YNAB stands for “You Need a Budget.” This should be an obvious goal for most Latter-day Saints, as we’re encouraged by the Church to make sure we have, and stick to, a budget. The YNAB software, plus their free training, helps turn your budget into a system, rather than just a mere goal. Goals often end up being unrealized hopes, while systems help you get where you want to go.

YNAB was created by a BYU student, and now ranks as one of the most popular budgeting solutions among techie and lifehacker types. Since I’m not currently using it myself (Jill and I are working on implementing it), I thought I’d let you all hear from people who are actively using it. Here’s what some of my friends, who are active YNAB users, have to say:

Tyler Smith:

I’ve been stumped when asked why I prefer it over Mint. I haven’t used Mint for a long time. I feel YNAB requires just the right amount of attention and proactivity to keep me on top of my budget, without getting me bogged down in the drudgery of budgeting. I love the mobile app, which uses GPS location to smartly pre-fill my expense entries at places I frequent like gas stations and grocery stores. More than anything I love the YNAB philosophy and the support and resources available on their website. It gets me into the spirit of budgeting and transforms it from something dull into something empowering and enjoyable.

## [REQUIRED WORK]
- a) In the YNAB article, what does the mobile app use to pre-fill expense entries at frequently visited places?
- b) Reproduce the stretch of the YNAB article from "I’ve been stumped" through "empowering and enjoyable.".

## [RECORDS]

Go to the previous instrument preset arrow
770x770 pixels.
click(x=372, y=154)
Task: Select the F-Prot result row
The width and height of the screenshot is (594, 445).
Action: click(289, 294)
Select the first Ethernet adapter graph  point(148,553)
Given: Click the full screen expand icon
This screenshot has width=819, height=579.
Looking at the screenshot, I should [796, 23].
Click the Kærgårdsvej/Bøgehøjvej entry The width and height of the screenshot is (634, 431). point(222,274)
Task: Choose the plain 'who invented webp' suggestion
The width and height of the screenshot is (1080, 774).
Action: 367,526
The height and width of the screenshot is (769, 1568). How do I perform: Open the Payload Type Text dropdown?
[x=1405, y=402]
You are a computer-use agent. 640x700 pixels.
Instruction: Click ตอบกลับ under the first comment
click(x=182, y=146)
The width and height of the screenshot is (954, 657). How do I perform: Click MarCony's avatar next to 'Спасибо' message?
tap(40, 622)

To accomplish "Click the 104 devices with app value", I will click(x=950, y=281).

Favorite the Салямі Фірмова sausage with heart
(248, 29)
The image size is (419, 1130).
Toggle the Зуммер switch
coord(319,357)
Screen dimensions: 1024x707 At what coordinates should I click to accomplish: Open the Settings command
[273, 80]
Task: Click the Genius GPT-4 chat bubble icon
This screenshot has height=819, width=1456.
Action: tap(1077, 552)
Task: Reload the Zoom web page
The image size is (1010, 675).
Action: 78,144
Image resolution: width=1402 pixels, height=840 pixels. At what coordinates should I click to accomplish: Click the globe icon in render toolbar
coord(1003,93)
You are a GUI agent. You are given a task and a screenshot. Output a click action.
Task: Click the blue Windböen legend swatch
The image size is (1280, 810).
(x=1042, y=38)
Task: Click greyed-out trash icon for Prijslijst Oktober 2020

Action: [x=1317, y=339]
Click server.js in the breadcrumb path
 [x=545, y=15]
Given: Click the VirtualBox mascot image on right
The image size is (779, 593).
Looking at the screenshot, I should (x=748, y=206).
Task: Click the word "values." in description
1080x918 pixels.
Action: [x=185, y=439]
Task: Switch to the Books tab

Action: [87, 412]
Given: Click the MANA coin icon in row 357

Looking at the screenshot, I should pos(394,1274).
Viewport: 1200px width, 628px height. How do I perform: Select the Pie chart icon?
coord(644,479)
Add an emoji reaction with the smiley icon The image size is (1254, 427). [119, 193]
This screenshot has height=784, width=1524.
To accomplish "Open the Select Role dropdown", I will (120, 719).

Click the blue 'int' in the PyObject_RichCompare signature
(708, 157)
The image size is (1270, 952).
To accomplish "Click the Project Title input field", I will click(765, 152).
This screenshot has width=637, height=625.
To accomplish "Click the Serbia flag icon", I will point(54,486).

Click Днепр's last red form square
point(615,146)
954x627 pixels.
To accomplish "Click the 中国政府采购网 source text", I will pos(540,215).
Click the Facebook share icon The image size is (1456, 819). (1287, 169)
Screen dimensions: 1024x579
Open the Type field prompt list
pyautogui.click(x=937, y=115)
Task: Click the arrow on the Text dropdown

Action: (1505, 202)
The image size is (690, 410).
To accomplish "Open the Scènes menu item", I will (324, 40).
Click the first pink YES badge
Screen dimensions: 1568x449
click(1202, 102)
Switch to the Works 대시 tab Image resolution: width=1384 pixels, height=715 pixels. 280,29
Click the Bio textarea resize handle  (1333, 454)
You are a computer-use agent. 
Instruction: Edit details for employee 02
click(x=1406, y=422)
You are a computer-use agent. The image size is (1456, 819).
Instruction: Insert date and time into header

## [ANSWERS BELOW]
- a) GPS location.

- b)
I’ve been stumped when asked why I prefer it over Mint. I haven’t used Mint for a long time. I feel YNAB requires just the right amount of attention and proactivity to keep me on top of my budget, without getting me bogged down in the drudgery of budgeting. I love the mobile app, which uses GPS location to smartly pre-fill my expense entries at places I frequent like gas stations and grocery stores. More than anything I love the YNAB philosophy and the support and resources available on their website. It gets me into the spirit of budgeting and transforms it from something dull into something empowering and enjoyable.